Job: Copy every line of the listing below with no changes.

(Text and item location entries)

■ ■ ■ ■ ■ ■ ■

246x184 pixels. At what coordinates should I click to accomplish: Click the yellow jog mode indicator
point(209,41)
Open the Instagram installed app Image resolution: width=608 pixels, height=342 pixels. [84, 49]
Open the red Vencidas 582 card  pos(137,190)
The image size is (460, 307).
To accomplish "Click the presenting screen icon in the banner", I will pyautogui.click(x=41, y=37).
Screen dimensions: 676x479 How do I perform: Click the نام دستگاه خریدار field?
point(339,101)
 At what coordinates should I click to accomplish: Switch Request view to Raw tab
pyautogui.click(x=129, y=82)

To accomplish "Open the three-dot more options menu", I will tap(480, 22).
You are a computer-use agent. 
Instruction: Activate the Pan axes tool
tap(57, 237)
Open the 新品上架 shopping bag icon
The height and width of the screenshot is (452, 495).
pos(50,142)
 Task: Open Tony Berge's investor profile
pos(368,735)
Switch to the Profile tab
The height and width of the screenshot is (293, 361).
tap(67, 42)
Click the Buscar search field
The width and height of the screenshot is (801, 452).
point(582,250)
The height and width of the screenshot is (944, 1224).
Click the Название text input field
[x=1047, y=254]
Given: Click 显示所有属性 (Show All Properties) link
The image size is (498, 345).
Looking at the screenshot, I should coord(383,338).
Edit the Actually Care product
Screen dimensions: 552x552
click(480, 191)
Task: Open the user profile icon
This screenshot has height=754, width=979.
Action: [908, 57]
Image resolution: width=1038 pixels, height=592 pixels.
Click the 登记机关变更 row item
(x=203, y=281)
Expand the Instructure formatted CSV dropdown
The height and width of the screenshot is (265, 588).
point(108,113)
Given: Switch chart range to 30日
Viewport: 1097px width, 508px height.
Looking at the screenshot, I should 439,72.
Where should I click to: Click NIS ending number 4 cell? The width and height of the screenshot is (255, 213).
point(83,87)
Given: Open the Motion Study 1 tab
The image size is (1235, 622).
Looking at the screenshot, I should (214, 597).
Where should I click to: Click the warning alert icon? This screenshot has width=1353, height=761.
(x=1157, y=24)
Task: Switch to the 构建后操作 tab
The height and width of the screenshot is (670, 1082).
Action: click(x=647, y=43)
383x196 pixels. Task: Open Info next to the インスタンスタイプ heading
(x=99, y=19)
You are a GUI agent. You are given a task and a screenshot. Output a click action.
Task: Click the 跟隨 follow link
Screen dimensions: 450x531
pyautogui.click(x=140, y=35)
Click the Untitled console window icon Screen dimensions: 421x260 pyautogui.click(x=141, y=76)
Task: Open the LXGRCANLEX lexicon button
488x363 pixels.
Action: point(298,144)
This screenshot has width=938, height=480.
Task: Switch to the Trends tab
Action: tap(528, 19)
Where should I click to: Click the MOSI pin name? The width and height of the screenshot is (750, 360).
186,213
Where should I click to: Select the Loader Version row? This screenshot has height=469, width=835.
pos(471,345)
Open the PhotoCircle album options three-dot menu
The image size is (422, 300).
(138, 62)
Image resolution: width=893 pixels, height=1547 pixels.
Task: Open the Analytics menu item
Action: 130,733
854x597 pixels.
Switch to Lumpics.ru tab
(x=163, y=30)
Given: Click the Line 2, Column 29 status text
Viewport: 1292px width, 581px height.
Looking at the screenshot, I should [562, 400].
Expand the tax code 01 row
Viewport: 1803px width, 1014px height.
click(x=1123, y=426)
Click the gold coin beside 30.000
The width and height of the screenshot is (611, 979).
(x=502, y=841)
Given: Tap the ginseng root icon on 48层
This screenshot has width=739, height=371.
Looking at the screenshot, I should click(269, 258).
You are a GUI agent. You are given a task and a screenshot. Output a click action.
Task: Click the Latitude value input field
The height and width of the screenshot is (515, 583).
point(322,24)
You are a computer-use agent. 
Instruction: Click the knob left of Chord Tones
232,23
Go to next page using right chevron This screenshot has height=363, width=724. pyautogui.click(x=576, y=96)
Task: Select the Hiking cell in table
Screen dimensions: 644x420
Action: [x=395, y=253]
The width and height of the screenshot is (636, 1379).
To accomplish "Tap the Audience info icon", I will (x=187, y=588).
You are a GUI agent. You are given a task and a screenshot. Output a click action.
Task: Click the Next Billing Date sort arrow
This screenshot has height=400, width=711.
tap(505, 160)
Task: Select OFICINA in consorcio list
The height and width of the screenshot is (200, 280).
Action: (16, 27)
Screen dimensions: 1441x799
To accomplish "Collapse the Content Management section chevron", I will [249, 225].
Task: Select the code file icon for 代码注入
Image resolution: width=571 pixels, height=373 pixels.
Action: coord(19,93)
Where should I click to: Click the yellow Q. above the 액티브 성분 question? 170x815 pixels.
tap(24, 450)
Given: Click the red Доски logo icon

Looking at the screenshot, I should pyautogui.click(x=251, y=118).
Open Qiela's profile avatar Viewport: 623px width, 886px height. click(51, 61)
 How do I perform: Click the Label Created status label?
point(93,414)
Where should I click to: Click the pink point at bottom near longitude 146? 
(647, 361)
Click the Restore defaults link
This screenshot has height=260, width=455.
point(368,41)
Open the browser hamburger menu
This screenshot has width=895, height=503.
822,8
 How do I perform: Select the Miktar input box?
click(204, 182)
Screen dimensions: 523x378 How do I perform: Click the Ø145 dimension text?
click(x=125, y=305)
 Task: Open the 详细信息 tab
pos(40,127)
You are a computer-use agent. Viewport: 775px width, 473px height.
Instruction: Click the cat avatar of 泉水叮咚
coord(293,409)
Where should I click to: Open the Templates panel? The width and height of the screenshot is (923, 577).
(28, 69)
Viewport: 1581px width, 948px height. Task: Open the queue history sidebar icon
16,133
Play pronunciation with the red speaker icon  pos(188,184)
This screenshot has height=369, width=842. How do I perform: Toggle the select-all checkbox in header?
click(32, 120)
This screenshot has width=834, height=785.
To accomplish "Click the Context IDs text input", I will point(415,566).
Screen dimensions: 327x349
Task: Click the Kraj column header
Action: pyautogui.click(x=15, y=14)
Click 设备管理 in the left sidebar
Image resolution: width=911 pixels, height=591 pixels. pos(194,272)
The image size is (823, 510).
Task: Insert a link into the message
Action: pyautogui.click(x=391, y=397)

■ ■ ■ ■ ■ ■ ■

Task output:
246x184 pixels. At what coordinates should I click to accomplish: Click the yellow jog mode indicator
point(209,41)
Open the Instagram installed app Image resolution: width=608 pixels, height=342 pixels. [84, 49]
Open the red Vencidas 582 card  pos(137,190)
The image size is (460, 307).
To accomplish "Click the presenting screen icon in the banner", I will pyautogui.click(x=41, y=37).
Screen dimensions: 676x479 How do I perform: Click the نام دستگاه خریدار field?
point(339,101)
 At what coordinates should I click to accomplish: Switch Request view to Raw tab
pyautogui.click(x=129, y=82)

To accomplish "Open the three-dot more options menu", I will tap(480, 22).
You are a computer-use agent. 
Instruction: Activate the Pan axes tool
tap(57, 237)
Open the 新品上架 shopping bag icon
The height and width of the screenshot is (452, 495).
pos(50,142)
 Task: Open Tony Berge's investor profile
pos(368,735)
Switch to the Profile tab
The height and width of the screenshot is (293, 361).
tap(67, 42)
Click the Buscar search field
The width and height of the screenshot is (801, 452).
point(582,250)
The height and width of the screenshot is (944, 1224).
Click the Название text input field
[x=1047, y=254]
Given: Click 显示所有属性 (Show All Properties) link
The image size is (498, 345).
Looking at the screenshot, I should coord(383,338).
Edit the Actually Care product
Screen dimensions: 552x552
click(480, 191)
Task: Open the user profile icon
This screenshot has height=754, width=979.
Action: [908, 57]
Image resolution: width=1038 pixels, height=592 pixels.
Click the 登记机关变更 row item
(x=203, y=281)
Expand the Instructure formatted CSV dropdown
The height and width of the screenshot is (265, 588).
point(108,113)
Given: Switch chart range to 30日
Viewport: 1097px width, 508px height.
Looking at the screenshot, I should 439,72.
Where should I click to: Click NIS ending number 4 cell? The width and height of the screenshot is (255, 213).
point(83,87)
Given: Open the Motion Study 1 tab
The image size is (1235, 622).
Looking at the screenshot, I should (214, 597).
Where should I click to: Click the warning alert icon? This screenshot has width=1353, height=761.
(x=1157, y=24)
Task: Switch to the 构建后操作 tab
The height and width of the screenshot is (670, 1082).
Action: click(x=647, y=43)
383x196 pixels. Task: Open Info next to the インスタンスタイプ heading
(x=99, y=19)
You are a GUI agent. You are given a task and a screenshot. Output a click action.
Task: Click the 跟隨 follow link
Screen dimensions: 450x531
pyautogui.click(x=140, y=35)
Click the Untitled console window icon Screen dimensions: 421x260 pyautogui.click(x=141, y=76)
Task: Open the LXGRCANLEX lexicon button
488x363 pixels.
Action: point(298,144)
This screenshot has width=938, height=480.
Task: Switch to the Trends tab
Action: tap(528, 19)
Where should I click to: Click the MOSI pin name? The width and height of the screenshot is (750, 360).
186,213
Where should I click to: Select the Loader Version row? This screenshot has height=469, width=835.
pos(471,345)
Open the PhotoCircle album options three-dot menu
The image size is (422, 300).
(138, 62)
Image resolution: width=893 pixels, height=1547 pixels.
Task: Open the Analytics menu item
Action: 130,733
854x597 pixels.
Switch to Lumpics.ru tab
(x=163, y=30)
Given: Click the Line 2, Column 29 status text
Viewport: 1292px width, 581px height.
Looking at the screenshot, I should [562, 400].
Expand the tax code 01 row
Viewport: 1803px width, 1014px height.
click(x=1123, y=426)
Click the gold coin beside 30.000
The width and height of the screenshot is (611, 979).
(x=502, y=841)
Given: Tap the ginseng root icon on 48层
This screenshot has width=739, height=371.
Looking at the screenshot, I should click(269, 258).
You are a GUI agent. You are given a task and a screenshot. Output a click action.
Task: Click the Latitude value input field
The height and width of the screenshot is (515, 583).
point(322,24)
You are a computer-use agent. 
Instruction: Click the knob left of Chord Tones
232,23
Go to next page using right chevron This screenshot has height=363, width=724. pyautogui.click(x=576, y=96)
Task: Select the Hiking cell in table
Screen dimensions: 644x420
Action: [x=395, y=253]
The width and height of the screenshot is (636, 1379).
To accomplish "Tap the Audience info icon", I will (x=187, y=588).
You are a GUI agent. You are given a task and a screenshot. Output a click action.
Task: Click the Next Billing Date sort arrow
This screenshot has height=400, width=711.
tap(505, 160)
Task: Select OFICINA in consorcio list
The height and width of the screenshot is (200, 280).
Action: (16, 27)
Screen dimensions: 1441x799
To accomplish "Collapse the Content Management section chevron", I will [249, 225].
Task: Select the code file icon for 代码注入
Image resolution: width=571 pixels, height=373 pixels.
Action: coord(19,93)
Where should I click to: Click the yellow Q. above the 액티브 성분 question? 170x815 pixels.
tap(24, 450)
Given: Click the red Доски logo icon

Looking at the screenshot, I should pyautogui.click(x=251, y=118).
Open Qiela's profile avatar Viewport: 623px width, 886px height. click(51, 61)
 How do I perform: Click the Label Created status label?
point(93,414)
Where should I click to: Click the pink point at bottom near longitude 146? 
(647, 361)
Click the Restore defaults link
This screenshot has height=260, width=455.
point(368,41)
Open the browser hamburger menu
This screenshot has width=895, height=503.
822,8
 How do I perform: Select the Miktar input box?
click(204, 182)
Screen dimensions: 523x378 How do I perform: Click the Ø145 dimension text?
click(x=125, y=305)
 Task: Open the 详细信息 tab
pos(40,127)
You are a computer-use agent. Viewport: 775px width, 473px height.
Instruction: Click the cat avatar of 泉水叮咚
coord(293,409)
Where should I click to: Open the Templates panel? The width and height of the screenshot is (923, 577).
(28, 69)
Viewport: 1581px width, 948px height. Task: Open the queue history sidebar icon
16,133
Play pronunciation with the red speaker icon  pos(188,184)
This screenshot has height=369, width=842. How do I perform: Toggle the select-all checkbox in header?
click(32, 120)
This screenshot has width=834, height=785.
To accomplish "Click the Context IDs text input", I will point(415,566).
Screen dimensions: 327x349
Task: Click the Kraj column header
Action: pyautogui.click(x=15, y=14)
Click 设备管理 in the left sidebar
Image resolution: width=911 pixels, height=591 pixels. pos(194,272)
The image size is (823, 510).
Task: Insert a link into the message
Action: pyautogui.click(x=391, y=397)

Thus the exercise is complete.